Storemaven’s approach to A/B/n testing is designed to tackle the problems described above, i.e. striving for an accurate test setting while economizing on sample size. Fair warning, this section includes technical terms that require basic statistical theory knowledge to fully comprehend.

Storemaven’s StoreIQ can be called Bayesian as it’s mainly focused on estimating and then comparing the distribution of each variation’s CVR. If we regard the number of installers (given the number of samples) as the prominent random variable in the frequentist approach, then their distribution parameter is the proportion of installers (CVR). Frequentist approaches would usually estimate these parameter values (e.g. using MLE) and move on to perform inference. StoreIQ instead deals with modelling the distribution of the CVRs as random variables.
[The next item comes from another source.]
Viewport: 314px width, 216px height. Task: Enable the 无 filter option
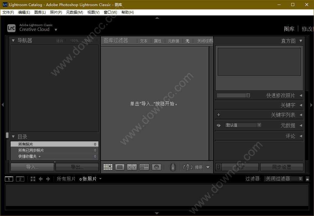click(187, 41)
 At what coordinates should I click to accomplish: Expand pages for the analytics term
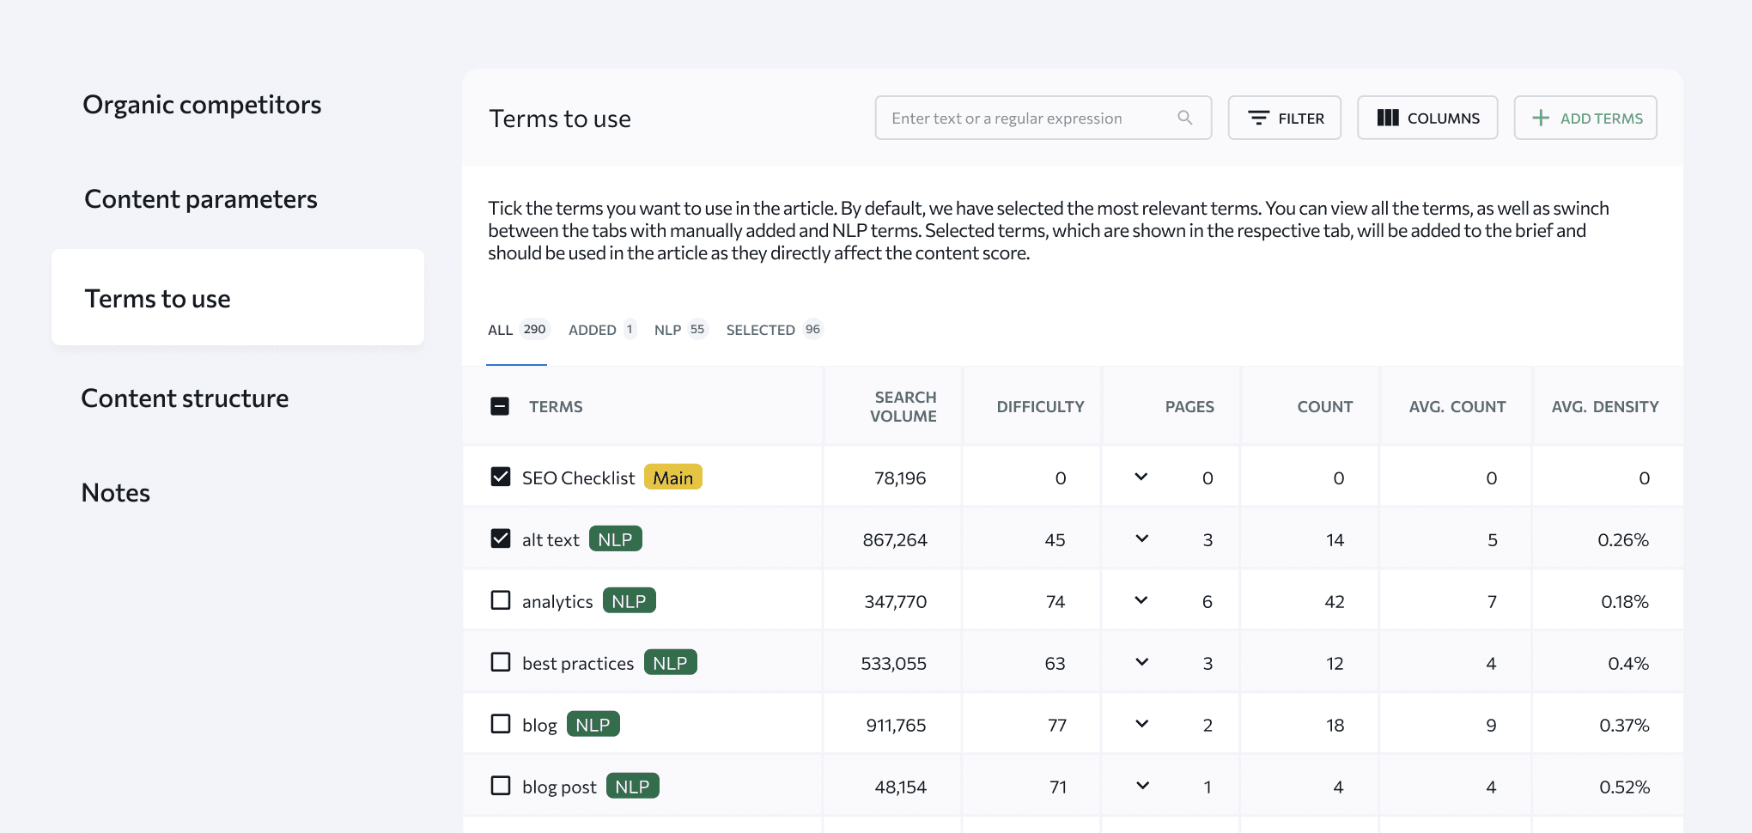click(x=1141, y=600)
In order to economize on user traffic, StoreIQ terminates underperforming variations according to the modelled distribution of their CVR once enough data are gathered. From this point on, traffic is diverted to all other active variations which increases the momentum towards the experiment conclusion. When sufficient data are gathered to conclude that a single distribution is superior (in terms of location and scale) to all others or that the performance of all active variations is nearly identical, StoreIQ concludes the test.

Storemaven’s StoreIQ has a few mechanisms in place to help keep the experiment stability in check:

- Each experiment starts with a “warm up” period during which some preliminary amount of samples are gathered and statistics are not yet calculated. This helps us avoid making inference on unstable data.
- Model updates and statistical calculations are performed at constant intervals (when not in the warm up stage) to control for seasonality.
- The model parameters include regularization factors that help avoid early test termination. These factors are relaxed as the test progresses.

The StoreIQ methodology isn’t limited by the hypothesis setting and statistical modeling requirements of the frequentist approach. It has one mission – to compare parameter distributions and take action when a clear distinction between them can be made. Like the frequentist approach, it’s a tool, but unlike it, this tool is designed for A/B/n testing in the internet user activity domain.